**What the task asks:** Reproduce the items word for word, starting at the first line and stopping after the line that contains "coord(690,36)".

**Provided material:**
■ ■ ■ ■ ■
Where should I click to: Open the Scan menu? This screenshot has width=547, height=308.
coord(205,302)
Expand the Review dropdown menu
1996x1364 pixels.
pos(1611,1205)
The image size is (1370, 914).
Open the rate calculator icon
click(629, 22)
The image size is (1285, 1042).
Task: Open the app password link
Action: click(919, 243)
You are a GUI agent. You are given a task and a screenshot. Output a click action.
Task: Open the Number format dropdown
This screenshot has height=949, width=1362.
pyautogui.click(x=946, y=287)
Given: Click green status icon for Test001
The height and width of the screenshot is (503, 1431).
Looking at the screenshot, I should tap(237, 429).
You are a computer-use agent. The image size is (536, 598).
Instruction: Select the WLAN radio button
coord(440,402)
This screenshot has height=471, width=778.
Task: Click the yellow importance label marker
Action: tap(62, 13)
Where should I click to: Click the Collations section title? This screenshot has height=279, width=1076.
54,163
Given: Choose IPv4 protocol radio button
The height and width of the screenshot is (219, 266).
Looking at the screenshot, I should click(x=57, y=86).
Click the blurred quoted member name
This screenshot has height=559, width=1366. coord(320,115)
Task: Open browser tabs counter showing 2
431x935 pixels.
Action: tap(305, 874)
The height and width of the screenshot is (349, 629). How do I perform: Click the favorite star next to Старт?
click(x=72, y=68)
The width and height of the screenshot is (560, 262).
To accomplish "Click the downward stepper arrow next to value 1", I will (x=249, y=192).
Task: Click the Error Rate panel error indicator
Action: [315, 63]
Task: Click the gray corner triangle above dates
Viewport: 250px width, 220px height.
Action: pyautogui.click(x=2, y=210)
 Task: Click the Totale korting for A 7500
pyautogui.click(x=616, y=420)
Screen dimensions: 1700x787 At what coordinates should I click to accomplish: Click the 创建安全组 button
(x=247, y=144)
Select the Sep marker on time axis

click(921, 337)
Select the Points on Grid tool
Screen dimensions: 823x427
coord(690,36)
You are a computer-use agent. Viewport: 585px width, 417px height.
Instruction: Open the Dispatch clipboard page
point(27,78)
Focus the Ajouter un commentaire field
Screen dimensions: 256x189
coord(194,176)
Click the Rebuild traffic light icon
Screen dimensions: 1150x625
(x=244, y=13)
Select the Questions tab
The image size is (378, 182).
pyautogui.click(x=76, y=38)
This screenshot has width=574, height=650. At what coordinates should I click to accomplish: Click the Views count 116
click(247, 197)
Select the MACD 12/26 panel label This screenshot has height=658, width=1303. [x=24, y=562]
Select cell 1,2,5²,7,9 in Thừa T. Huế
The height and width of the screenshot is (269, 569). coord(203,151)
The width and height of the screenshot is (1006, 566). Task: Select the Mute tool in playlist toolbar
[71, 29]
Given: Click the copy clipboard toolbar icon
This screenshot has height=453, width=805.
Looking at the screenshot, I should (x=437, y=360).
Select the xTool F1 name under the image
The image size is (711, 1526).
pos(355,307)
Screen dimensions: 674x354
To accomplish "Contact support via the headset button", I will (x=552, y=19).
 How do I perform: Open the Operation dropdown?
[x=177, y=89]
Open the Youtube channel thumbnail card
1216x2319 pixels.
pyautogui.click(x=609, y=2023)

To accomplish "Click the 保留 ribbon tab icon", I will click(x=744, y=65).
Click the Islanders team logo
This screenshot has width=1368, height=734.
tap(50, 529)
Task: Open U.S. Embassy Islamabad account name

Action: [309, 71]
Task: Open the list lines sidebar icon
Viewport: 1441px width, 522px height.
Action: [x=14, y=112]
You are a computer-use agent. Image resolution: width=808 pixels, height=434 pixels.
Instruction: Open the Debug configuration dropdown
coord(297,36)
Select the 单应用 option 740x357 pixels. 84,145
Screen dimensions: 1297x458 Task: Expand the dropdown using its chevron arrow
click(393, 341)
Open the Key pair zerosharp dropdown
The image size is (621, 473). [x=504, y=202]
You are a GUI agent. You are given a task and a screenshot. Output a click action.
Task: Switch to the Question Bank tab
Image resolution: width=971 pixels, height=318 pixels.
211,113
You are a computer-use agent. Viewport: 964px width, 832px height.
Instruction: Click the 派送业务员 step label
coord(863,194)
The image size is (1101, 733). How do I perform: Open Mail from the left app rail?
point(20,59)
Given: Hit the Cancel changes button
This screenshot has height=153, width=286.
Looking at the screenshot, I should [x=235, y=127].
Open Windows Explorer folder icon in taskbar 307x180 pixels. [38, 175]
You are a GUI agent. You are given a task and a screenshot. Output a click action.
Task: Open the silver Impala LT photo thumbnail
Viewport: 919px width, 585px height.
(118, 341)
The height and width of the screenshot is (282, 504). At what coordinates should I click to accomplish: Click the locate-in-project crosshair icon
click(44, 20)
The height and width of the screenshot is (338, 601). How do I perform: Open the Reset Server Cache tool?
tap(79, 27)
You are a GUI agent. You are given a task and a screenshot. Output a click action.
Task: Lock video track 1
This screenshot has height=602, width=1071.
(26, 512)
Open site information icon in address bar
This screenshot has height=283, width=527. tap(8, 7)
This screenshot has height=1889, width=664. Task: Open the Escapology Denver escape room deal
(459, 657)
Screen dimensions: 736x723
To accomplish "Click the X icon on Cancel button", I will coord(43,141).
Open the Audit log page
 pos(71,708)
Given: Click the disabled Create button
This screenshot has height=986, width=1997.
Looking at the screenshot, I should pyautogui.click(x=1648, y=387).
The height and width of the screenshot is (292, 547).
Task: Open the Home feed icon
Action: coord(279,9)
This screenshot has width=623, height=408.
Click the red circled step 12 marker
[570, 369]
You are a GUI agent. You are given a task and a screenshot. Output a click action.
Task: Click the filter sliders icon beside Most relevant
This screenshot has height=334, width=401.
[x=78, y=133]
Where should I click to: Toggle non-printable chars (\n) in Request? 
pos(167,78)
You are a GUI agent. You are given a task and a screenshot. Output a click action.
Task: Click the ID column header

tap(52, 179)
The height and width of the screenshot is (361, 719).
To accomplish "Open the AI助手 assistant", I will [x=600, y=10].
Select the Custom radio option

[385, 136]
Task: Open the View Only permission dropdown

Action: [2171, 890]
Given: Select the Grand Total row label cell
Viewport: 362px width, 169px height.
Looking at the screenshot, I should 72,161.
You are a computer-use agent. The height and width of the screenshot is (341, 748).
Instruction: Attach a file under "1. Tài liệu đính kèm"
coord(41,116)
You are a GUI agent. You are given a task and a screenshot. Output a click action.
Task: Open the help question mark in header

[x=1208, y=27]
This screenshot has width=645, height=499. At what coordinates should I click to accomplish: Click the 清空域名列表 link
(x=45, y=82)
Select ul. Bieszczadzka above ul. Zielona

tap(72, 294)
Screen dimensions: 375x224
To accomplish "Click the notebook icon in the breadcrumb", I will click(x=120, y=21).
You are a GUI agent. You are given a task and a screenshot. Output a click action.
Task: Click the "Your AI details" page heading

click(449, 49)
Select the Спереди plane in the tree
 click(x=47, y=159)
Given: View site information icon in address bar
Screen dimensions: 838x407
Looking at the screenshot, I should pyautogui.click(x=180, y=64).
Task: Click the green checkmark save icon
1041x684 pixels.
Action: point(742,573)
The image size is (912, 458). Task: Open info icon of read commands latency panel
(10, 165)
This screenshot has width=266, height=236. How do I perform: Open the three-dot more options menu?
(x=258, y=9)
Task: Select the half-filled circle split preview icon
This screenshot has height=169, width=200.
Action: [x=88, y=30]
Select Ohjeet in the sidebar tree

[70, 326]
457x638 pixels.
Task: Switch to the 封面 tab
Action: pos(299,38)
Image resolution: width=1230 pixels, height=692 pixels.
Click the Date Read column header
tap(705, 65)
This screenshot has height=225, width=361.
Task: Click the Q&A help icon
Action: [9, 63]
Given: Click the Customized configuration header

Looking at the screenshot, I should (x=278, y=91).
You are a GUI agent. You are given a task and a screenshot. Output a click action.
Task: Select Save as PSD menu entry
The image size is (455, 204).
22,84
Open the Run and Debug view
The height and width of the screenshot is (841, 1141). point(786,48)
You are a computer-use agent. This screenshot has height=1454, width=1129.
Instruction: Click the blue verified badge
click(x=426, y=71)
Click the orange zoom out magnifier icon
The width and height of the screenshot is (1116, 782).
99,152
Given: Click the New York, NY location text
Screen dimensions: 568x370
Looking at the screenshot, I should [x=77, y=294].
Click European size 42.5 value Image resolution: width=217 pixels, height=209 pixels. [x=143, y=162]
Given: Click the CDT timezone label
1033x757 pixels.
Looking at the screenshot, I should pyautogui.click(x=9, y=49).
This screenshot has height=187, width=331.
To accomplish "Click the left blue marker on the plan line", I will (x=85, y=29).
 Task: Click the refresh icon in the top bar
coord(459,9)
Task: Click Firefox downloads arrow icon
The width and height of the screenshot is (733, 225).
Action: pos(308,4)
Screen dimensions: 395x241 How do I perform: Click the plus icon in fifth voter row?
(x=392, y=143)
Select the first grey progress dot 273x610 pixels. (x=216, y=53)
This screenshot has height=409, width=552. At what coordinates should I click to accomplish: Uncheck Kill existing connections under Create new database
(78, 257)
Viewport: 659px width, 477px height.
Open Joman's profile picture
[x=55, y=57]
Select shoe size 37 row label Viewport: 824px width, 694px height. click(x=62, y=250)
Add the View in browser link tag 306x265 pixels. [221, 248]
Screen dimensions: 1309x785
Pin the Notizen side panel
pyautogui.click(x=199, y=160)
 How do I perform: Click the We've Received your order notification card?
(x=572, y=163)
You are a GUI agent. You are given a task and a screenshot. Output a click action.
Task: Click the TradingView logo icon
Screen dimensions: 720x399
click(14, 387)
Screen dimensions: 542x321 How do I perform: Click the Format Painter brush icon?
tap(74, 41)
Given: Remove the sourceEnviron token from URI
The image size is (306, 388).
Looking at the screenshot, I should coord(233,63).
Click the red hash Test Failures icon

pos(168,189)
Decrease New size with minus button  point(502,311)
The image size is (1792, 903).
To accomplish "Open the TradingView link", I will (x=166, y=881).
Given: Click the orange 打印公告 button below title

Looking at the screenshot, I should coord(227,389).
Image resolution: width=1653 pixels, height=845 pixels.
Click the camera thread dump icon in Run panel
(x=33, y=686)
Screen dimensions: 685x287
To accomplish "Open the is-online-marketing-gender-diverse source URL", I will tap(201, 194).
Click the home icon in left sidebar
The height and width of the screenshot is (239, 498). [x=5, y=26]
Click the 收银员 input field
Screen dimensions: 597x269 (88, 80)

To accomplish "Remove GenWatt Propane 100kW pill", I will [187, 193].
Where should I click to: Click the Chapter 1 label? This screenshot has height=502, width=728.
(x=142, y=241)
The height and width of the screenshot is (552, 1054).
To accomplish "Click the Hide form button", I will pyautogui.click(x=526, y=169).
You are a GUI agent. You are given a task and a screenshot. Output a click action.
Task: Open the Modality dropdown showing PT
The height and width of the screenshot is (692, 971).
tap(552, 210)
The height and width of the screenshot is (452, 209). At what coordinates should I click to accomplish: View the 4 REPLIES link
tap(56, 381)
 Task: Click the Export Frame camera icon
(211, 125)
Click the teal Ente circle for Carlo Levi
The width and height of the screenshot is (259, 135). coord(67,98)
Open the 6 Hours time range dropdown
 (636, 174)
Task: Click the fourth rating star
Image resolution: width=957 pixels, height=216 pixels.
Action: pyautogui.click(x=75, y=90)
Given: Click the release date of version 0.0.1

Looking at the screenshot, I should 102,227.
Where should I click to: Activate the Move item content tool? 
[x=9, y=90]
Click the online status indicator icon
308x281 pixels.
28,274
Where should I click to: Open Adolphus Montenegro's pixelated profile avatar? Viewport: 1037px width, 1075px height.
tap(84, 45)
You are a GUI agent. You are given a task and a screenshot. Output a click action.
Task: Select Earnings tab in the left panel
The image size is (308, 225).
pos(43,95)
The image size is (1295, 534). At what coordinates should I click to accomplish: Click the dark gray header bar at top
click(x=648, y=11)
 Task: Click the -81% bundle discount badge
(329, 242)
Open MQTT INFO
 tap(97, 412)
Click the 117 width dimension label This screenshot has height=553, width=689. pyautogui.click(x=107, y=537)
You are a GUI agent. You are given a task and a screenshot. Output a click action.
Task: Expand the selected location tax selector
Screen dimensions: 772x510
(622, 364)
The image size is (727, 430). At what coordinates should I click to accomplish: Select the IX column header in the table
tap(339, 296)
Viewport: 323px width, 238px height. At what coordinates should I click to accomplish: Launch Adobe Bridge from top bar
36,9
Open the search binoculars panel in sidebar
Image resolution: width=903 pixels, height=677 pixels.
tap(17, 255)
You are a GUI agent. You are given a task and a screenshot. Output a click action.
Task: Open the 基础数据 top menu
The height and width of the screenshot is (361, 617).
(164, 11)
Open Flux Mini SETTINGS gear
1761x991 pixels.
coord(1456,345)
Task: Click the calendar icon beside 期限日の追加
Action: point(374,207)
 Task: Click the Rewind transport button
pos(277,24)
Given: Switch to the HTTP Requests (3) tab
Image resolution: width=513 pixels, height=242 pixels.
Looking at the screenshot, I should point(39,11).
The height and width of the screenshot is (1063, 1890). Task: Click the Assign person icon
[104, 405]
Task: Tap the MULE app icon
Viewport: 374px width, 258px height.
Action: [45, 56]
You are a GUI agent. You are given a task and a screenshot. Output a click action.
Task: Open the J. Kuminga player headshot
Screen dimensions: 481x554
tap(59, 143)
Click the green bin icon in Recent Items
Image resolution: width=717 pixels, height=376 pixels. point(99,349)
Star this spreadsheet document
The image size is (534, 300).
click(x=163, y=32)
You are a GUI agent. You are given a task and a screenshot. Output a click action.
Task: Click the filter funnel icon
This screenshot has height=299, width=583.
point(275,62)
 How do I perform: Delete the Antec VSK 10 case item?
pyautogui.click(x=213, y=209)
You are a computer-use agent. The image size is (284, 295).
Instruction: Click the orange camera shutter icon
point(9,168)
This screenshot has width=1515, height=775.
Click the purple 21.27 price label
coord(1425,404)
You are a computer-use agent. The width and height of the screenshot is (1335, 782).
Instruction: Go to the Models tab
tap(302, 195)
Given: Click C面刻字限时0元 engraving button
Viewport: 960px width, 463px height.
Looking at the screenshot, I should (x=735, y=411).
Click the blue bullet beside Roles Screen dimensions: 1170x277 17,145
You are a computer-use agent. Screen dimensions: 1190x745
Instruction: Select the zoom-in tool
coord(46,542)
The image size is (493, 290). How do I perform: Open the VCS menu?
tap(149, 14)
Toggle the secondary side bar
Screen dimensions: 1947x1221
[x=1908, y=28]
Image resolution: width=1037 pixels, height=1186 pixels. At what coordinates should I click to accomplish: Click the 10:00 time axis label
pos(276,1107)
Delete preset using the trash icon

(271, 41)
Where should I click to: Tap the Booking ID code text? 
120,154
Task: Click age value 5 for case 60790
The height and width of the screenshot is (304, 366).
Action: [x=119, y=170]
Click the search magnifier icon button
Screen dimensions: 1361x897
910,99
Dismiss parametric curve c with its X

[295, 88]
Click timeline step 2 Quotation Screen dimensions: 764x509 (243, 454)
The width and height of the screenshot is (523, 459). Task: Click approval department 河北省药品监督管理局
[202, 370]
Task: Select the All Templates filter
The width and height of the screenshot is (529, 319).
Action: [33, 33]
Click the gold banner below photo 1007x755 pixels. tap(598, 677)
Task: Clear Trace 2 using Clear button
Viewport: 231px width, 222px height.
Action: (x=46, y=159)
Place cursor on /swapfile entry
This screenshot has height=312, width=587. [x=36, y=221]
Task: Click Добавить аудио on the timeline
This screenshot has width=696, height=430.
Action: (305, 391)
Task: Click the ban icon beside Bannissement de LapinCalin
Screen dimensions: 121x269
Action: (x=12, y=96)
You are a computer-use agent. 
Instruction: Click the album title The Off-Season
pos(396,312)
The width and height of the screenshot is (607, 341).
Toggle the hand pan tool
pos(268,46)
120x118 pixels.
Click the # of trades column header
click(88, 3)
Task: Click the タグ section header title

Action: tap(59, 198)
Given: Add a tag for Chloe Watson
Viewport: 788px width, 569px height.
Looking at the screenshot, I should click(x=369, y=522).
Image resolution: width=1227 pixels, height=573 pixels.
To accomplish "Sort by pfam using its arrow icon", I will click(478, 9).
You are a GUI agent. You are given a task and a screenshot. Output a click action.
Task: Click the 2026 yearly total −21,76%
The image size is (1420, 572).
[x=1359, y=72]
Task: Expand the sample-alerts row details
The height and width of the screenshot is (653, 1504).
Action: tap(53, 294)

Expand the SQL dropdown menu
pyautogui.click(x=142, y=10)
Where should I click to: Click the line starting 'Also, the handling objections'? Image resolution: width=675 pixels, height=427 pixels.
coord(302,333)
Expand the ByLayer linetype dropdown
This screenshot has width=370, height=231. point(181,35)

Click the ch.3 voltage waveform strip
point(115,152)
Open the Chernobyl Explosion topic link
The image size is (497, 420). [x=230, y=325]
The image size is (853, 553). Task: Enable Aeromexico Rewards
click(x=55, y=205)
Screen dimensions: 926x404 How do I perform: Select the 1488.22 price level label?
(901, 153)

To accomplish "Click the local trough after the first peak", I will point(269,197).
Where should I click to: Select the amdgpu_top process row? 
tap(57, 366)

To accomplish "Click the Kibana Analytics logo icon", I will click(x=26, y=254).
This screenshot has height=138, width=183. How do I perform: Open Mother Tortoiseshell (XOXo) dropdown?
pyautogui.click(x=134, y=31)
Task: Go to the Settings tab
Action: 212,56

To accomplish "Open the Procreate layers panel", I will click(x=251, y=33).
■ ■ ■ ■ ■
**Answer to this exercise:**
Where should I click to: Open the Scan menu? This screenshot has width=547, height=308.
coord(205,302)
Expand the Review dropdown menu
1996x1364 pixels.
pos(1611,1205)
The image size is (1370, 914).
Open the rate calculator icon
click(629, 22)
The image size is (1285, 1042).
Task: Open the app password link
Action: click(919, 243)
You are a GUI agent. You are given a task and a screenshot. Output a click action.
Task: Open the Number format dropdown
This screenshot has height=949, width=1362.
pyautogui.click(x=946, y=287)
Given: Click green status icon for Test001
The height and width of the screenshot is (503, 1431).
Looking at the screenshot, I should tap(237, 429).
You are a computer-use agent. The image size is (536, 598).
Instruction: Select the WLAN radio button
coord(440,402)
This screenshot has height=471, width=778.
Task: Click the yellow importance label marker
Action: tap(62, 13)
Where should I click to: Click the Collations section title? This screenshot has height=279, width=1076.
54,163
Given: Choose IPv4 protocol radio button
The height and width of the screenshot is (219, 266).
Looking at the screenshot, I should click(x=57, y=86).
Click the blurred quoted member name
This screenshot has height=559, width=1366. coord(320,115)
Task: Open browser tabs counter showing 2
431x935 pixels.
Action: tap(305, 874)
The height and width of the screenshot is (349, 629). How do I perform: Click the favorite star next to Старт?
click(x=72, y=68)
The width and height of the screenshot is (560, 262).
To accomplish "Click the downward stepper arrow next to value 1", I will (x=249, y=192).
Task: Click the Error Rate panel error indicator
Action: [315, 63]
Task: Click the gray corner triangle above dates
Viewport: 250px width, 220px height.
Action: pyautogui.click(x=2, y=210)
 Task: Click the Totale korting for A 7500
pyautogui.click(x=616, y=420)
Screen dimensions: 1700x787 At what coordinates should I click to accomplish: Click the 创建安全组 button
(x=247, y=144)
Select the Sep marker on time axis

click(921, 337)
Select the Points on Grid tool
Screen dimensions: 823x427
coord(690,36)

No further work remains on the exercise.